• _ASSIGNMENT_
Give back exactly the lines from the one that holds "Click the Refresh toolbar icon" through the final line of the data; omit the pictures and add nothing.
═══
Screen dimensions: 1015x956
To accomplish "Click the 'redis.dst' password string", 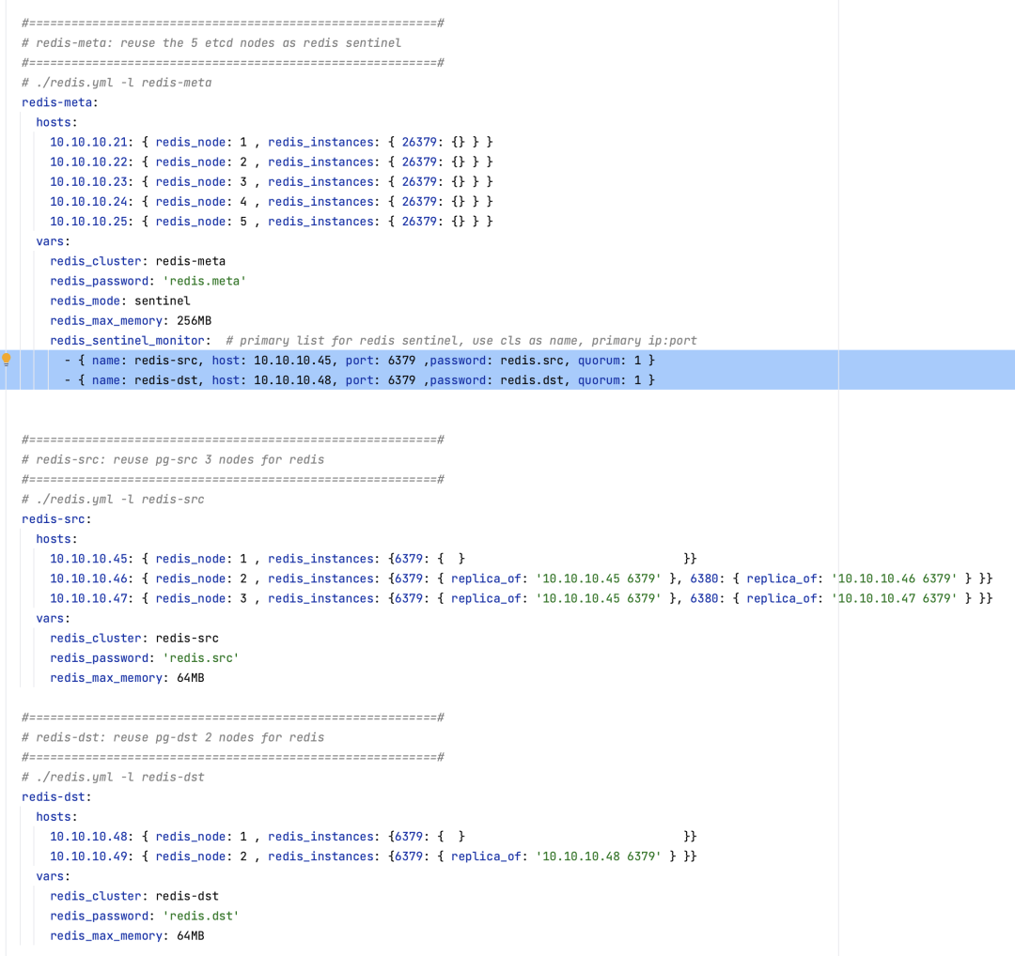I will pos(200,916).
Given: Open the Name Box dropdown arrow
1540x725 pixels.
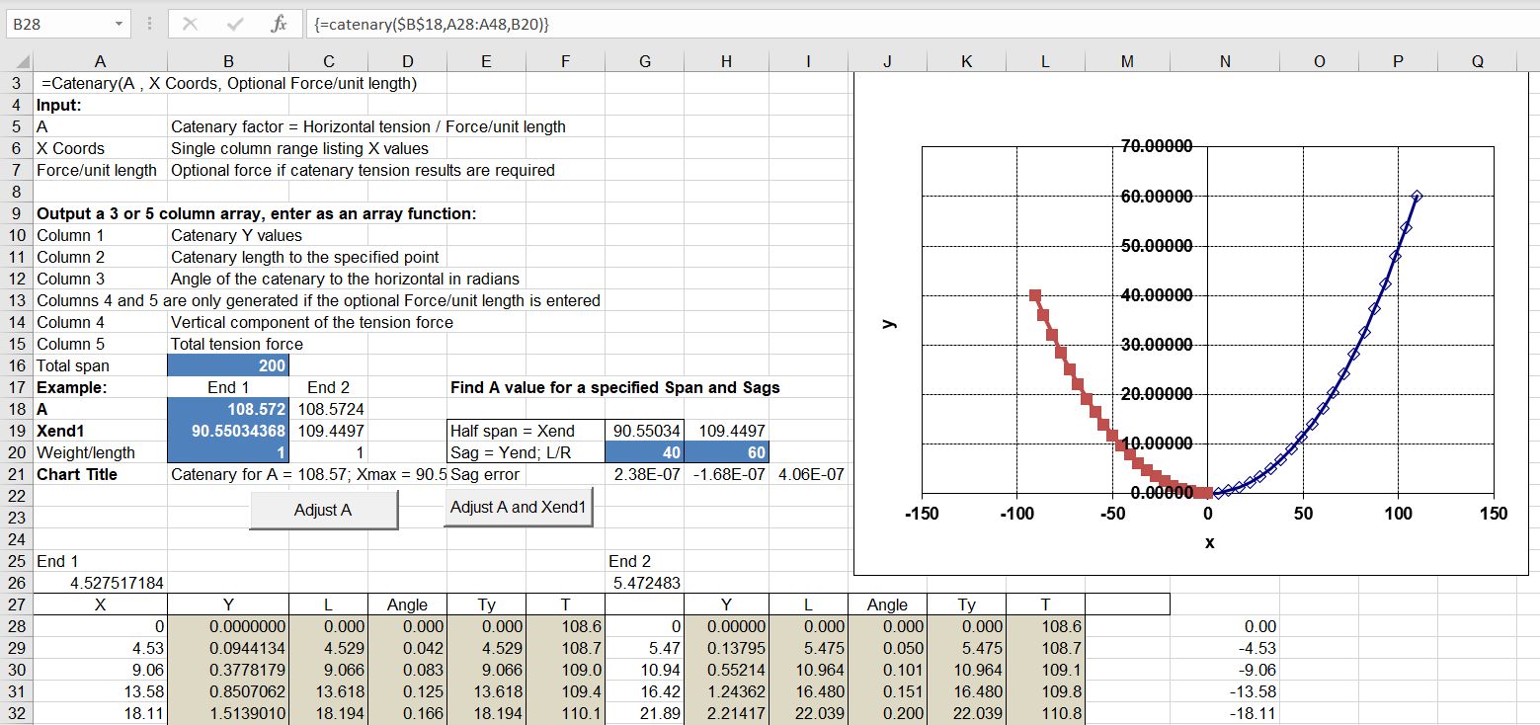Looking at the screenshot, I should (119, 23).
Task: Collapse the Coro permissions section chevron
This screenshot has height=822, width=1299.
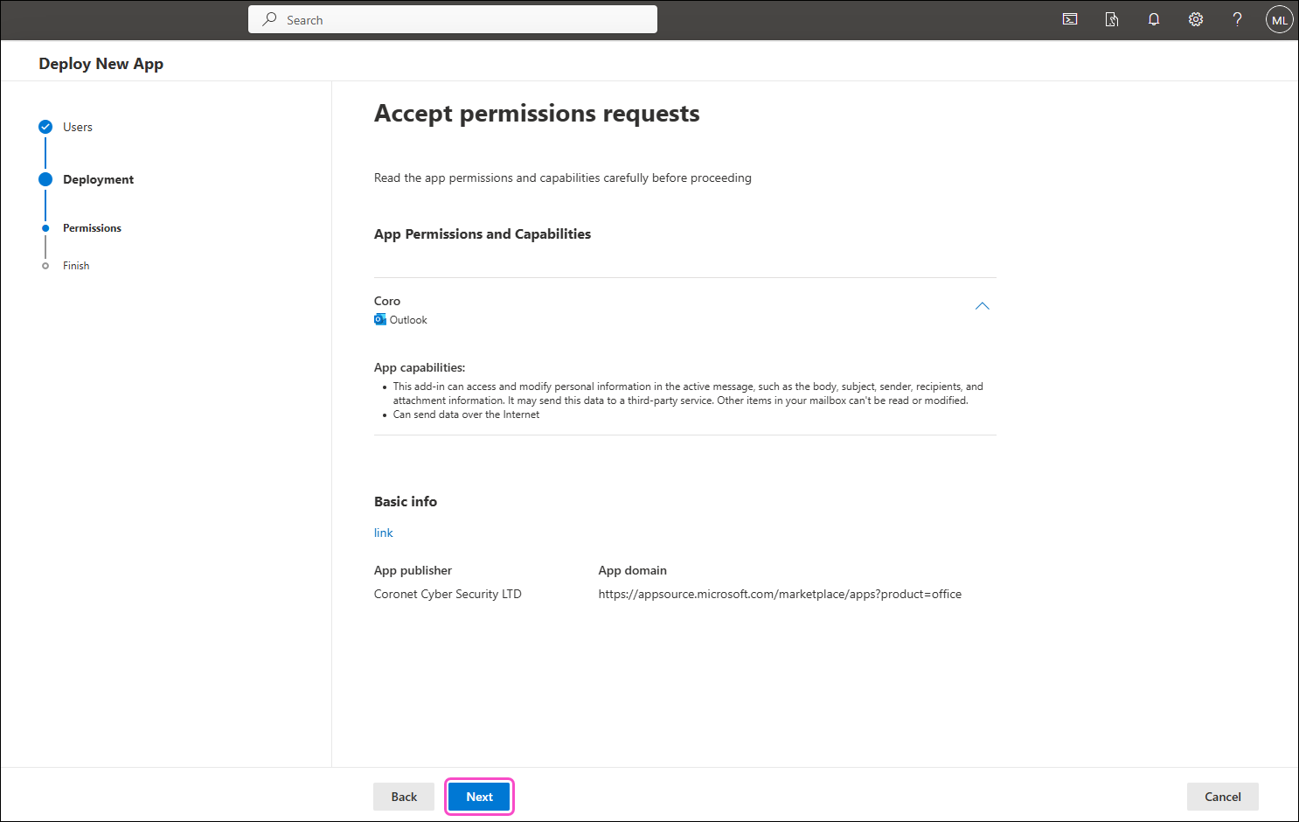Action: (982, 306)
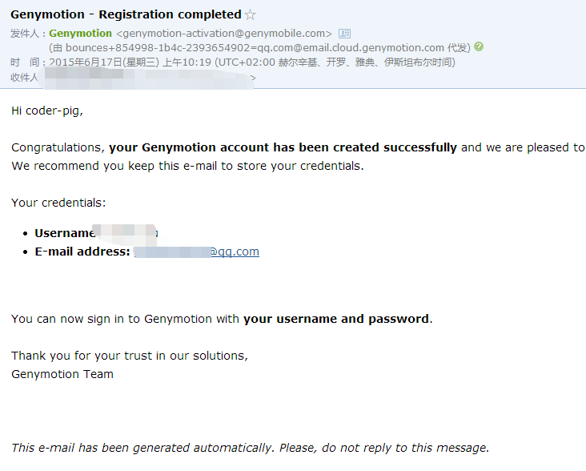Click the green help question mark icon
Viewport: 586px width, 471px height.
479,46
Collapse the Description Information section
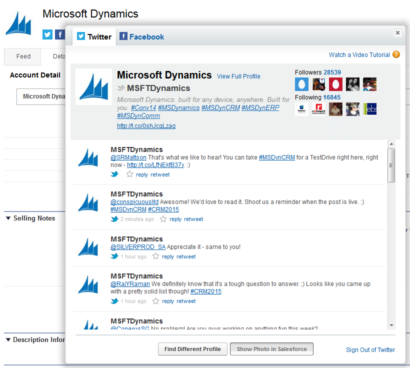The width and height of the screenshot is (410, 368). (x=8, y=340)
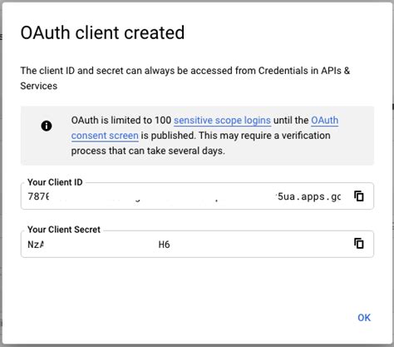Click the OAuth link ending the banner's first line
The height and width of the screenshot is (347, 394).
click(324, 121)
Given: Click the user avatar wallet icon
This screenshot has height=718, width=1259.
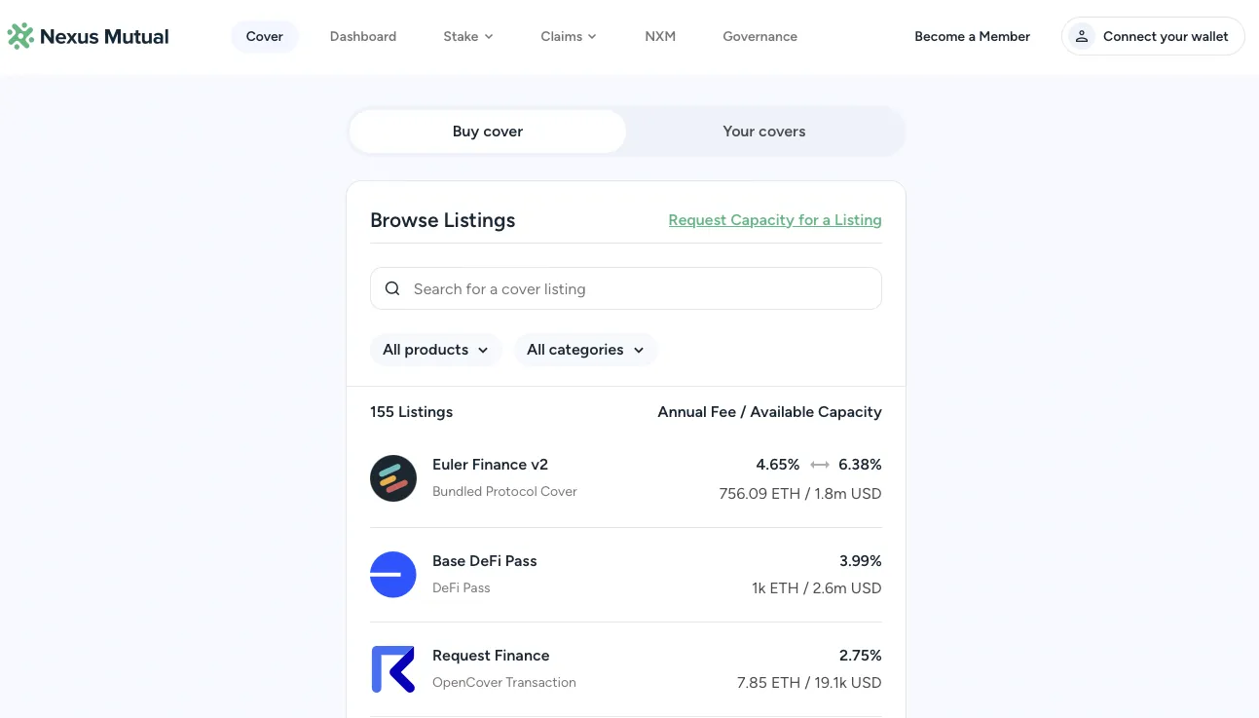Looking at the screenshot, I should point(1081,37).
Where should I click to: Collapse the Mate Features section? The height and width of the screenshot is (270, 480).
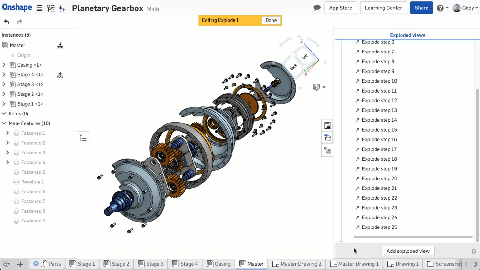pyautogui.click(x=4, y=123)
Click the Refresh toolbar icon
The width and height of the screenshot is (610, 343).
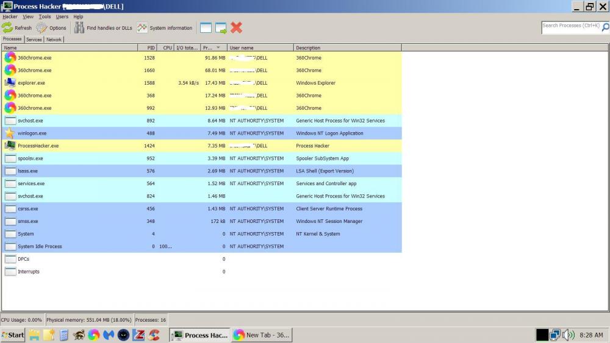pyautogui.click(x=7, y=28)
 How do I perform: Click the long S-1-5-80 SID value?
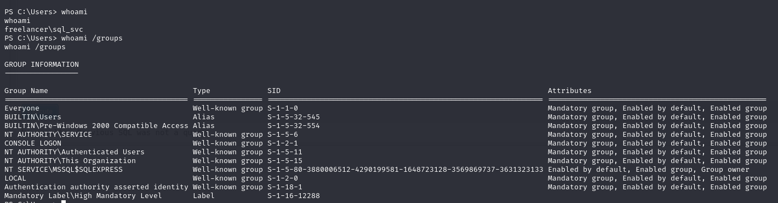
═══
• _RESPONSE BOX_
Click the Refresh toolbar icon
The width and height of the screenshot is (610, 343).
pyautogui.click(x=7, y=28)
 How do I perform: Click the long S-1-5-80 SID value?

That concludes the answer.